My xml file (simplified for the forum to only show 2 exemples of the "data" I use) looks like this :

<?xml version="1.0" standalone="yes"?>
<Report>
<ReportingTime>2018-08-07T08:15:37</ReportingTime>
<ValidityStart>2018-08-07T19:00:00</ValidityStart>
<ValidityStop>2018-09-02T22:00:00</ValidityStop>
<Takes>
  <Take>
    <CarId>S1A</CarId>
    <ModelId>164761</ModelId>
    <ColorDetails>
      <InstrumentId>Tec instrument</InstrumentId>
      <Mode>AA</Mode>
      <Swath>BB</Swath>
      <Polarisation>DV</Polarisation>
    </ColorDetails>
  </Take>
  <Take>
    <CarId>S1A</CarId>
    <ModelId>164762</ModelId>
    <ColorDetails>
      <InstrumentId>Tec instrument</InstrumentId>
      <Mode>AB</Mode>
      <Swath>DC</Swath>
      <Polarisation>DH</Polarisation>
    </ColorDetails>
    </Take>
  </Takes>
</Report>

Now the log with debug level, only the end when the big xml file is almost totally parsed. Then I wait 4 minutes because I have no data in elasticsearch and kill logstash and only after the kill my data is sent to elasticsearch:
https://pastebin.com/eViSL81t

(I had to post in pastebin due to size limit on the forum)

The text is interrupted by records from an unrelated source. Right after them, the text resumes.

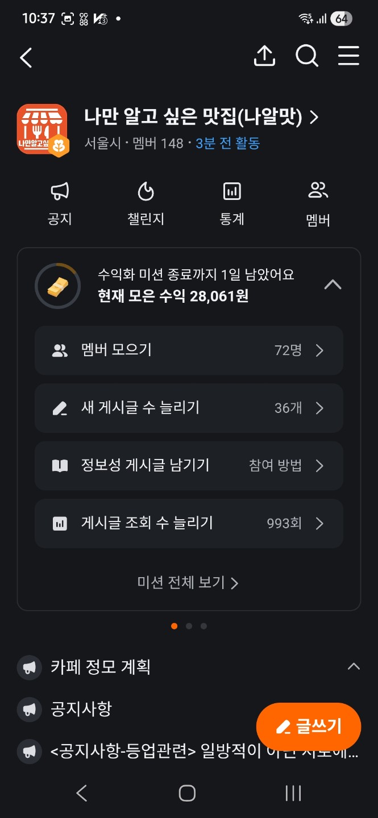The width and height of the screenshot is (378, 818).
Task: Expand 게시글 조회 수 늘리기 chevron
Action: pyautogui.click(x=319, y=523)
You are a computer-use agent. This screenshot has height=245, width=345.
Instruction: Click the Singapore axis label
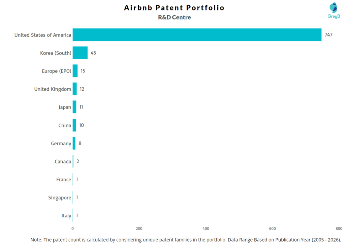pyautogui.click(x=60, y=198)
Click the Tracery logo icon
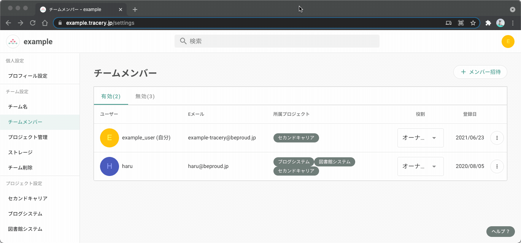The height and width of the screenshot is (243, 521). pyautogui.click(x=13, y=42)
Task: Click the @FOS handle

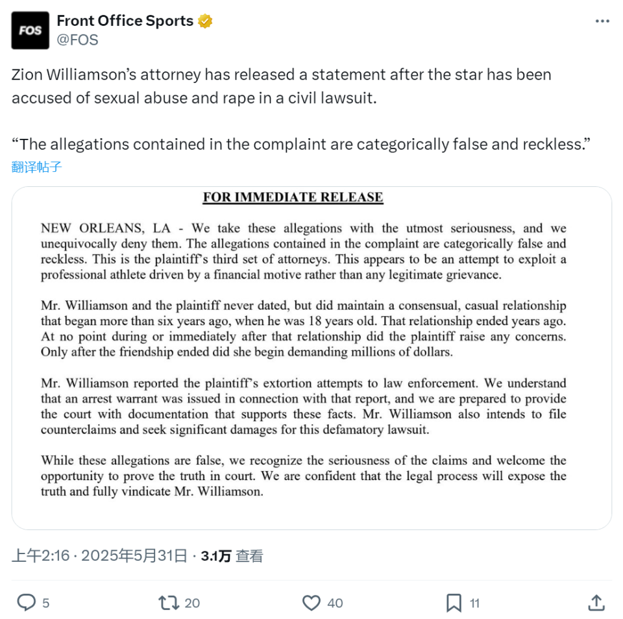Action: point(78,40)
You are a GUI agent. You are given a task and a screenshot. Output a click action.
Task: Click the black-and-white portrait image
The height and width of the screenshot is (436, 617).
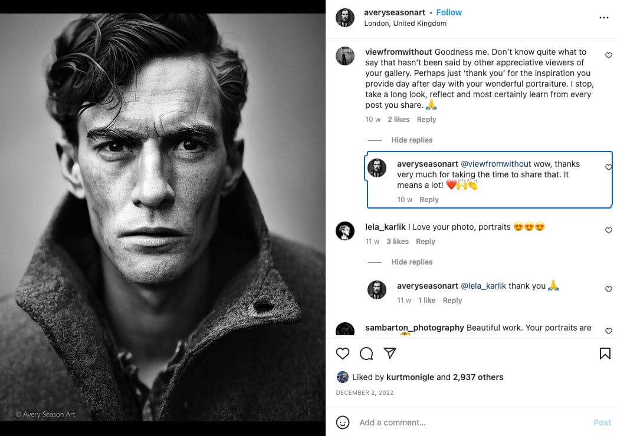pos(163,218)
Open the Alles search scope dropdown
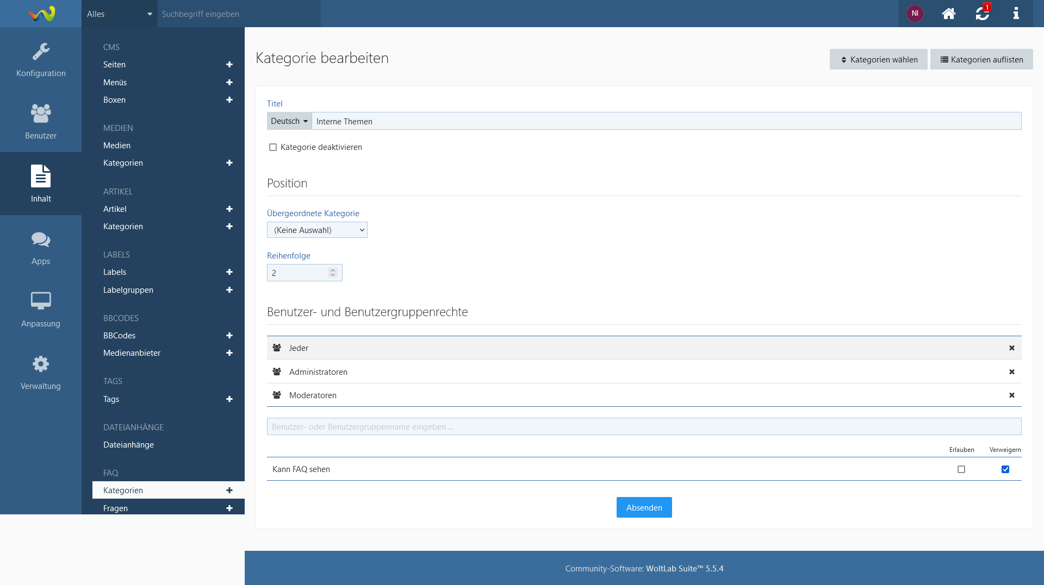Screen dimensions: 1044x585 click(120, 14)
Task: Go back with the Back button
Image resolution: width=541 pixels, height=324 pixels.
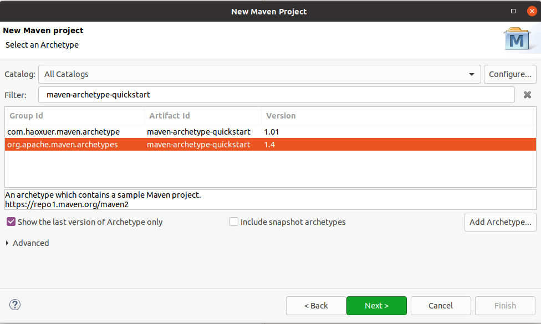Action: 316,305
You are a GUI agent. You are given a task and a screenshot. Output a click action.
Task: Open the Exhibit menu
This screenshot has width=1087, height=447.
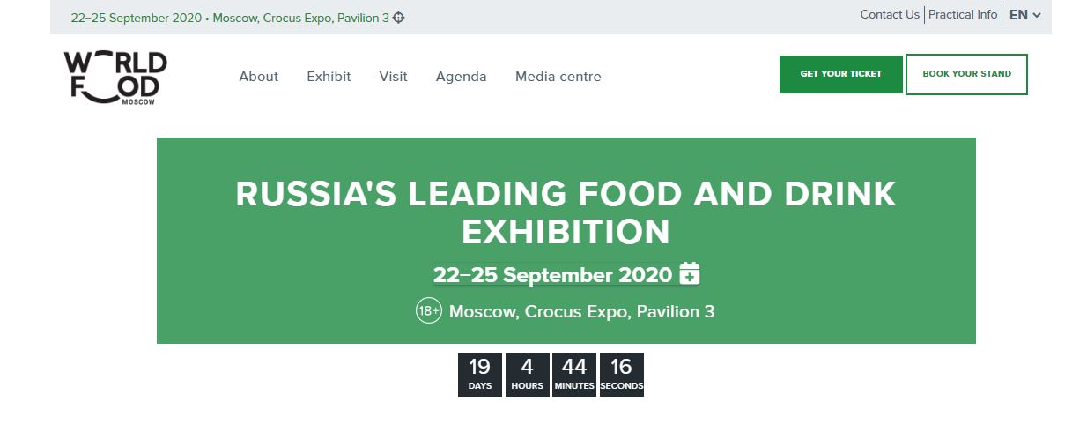click(x=329, y=77)
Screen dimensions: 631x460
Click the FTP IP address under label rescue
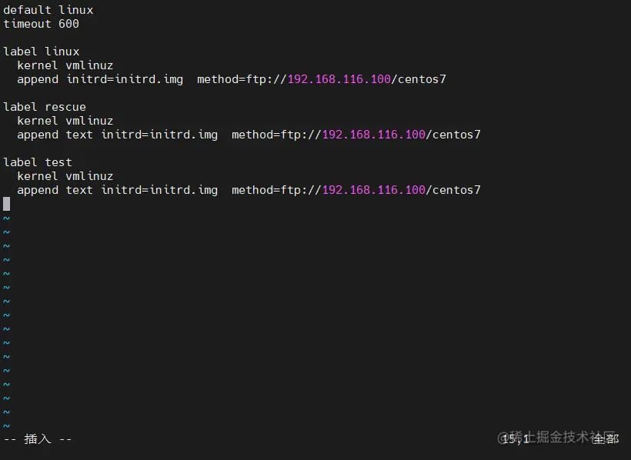coord(373,135)
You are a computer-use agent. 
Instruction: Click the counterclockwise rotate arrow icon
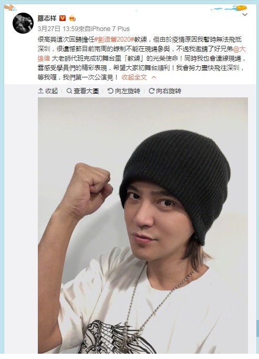110,91
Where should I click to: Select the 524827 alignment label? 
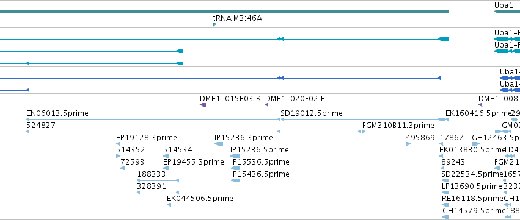point(41,126)
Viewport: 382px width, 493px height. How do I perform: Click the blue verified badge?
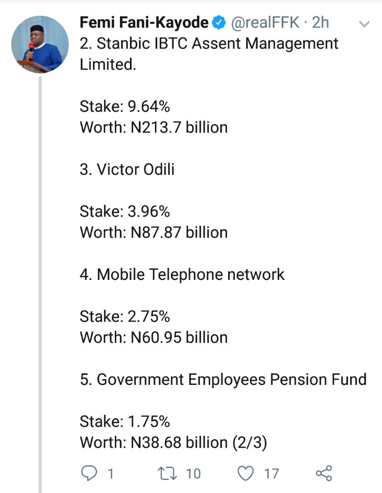[x=218, y=23]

What is wrong with my configuration ?

Thanks.

2

Ok I have found the issue with my configuration.

The pattern is false. I changed from :

pattern => "^<\?Report .*\>"

to :

pattern => "<\Report>"

Indeed as my xml file contains only 1 element of "Report", logstash did not find a new one and never wrote to the output until I kill it (properly ends the workers).

3

Solved.

4

This topic was automatically closed 28 days after the last reply. New replies are no longer allowed.